Looking into the biological impact, the scientists found that the bacteria produced an excessive amount of lactic acid. This, in turn, triggered the generation of reactive oxygen species, which cause damage to cells and contribute to the aging of tissues. In contrast, when the scientists increased the production of PGRP-SD, they found that it prevented commensal dysbiosis, and even extended the lifespan of the flies.
“Here, we have a metabolic interplay between the commensal bacteria and the host,” says Bruno Lemaitre. “Lactic acid, a metabolite produced by the bacterium Lactobacillus plantarum, is incorporated and processed in the fly intestine, with the side-effect of producing reactive oxygen species that promote epithelial damage.” The researchers speculate that similar mechanisms are taking place in the mammalian intestine.
“Our study identifies a specific microbiota member and its metabolite that can influence aging in the host organism,” says Igor Iatsenko. “There are definitely many more examples like this, and a better understanding of host-microbiota metabolic interactions during aging is needed in order to develop strategies against age-associated pathologies.”

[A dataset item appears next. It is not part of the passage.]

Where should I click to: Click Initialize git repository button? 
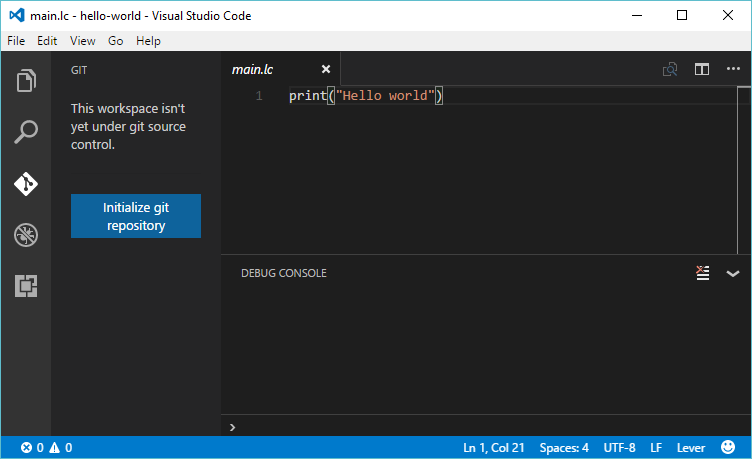coord(136,216)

Publisher: Organized by NeuroscienceNews.com.
Image Source: NeuroscienceNews.com image is in the public domain.
Original Research: Abstract for “Microbiota-Derived Lactate Activates Production of Reactive Oxygen Species by the Intestinal NADPH Oxidase Nox and Shortens Drosophila Lifespan” by Igor Iatsenko, Jean-Philippe Boquete, and Bruno Lemaitre in Immunity. Published November 13 2018.
Microbiota-Derived Lactate Activates Production of Reactive Oxygen Species by the Intestinal NADPH Oxidase Nox and Shortens Drosophila Lifespan
Commensal microbes colonize the gut epithelia of virtually all animals and provide several benefits to their hosts. Changes in commensal populations can lead to dysbiosis, which is associated with numerous pathologies and decreased lifespan. Peptidoglycan recognition proteins (PGRPs) are important regulators of the commensal microbiota and intestinal homeostasis . Here, we found that a null mutation in Drosophila PGRP-SD was associated with overgrowth of Lactobacillus plantarum in the fly gut and a shortened lifespan. L. plantarum-derived lactic acid triggered the activation of the intestinal NADPH oxidase Nox and the generation of reactive oxygen species (ROS). In turn, ROS production promoted intestinal damage, increased proliferation of intestinal stem cells, and dysplasia. Nox-mediated ROS production required lactate oxidation by the host intestinal lactate dehydrogenase, revealing a host-commensal metabolic crosstalk that is probably broadly conserved. Our findings outline a mechanism whereby host immune dysfunction leads to commensal dysbiosis that in turn promotes age-related pathologies.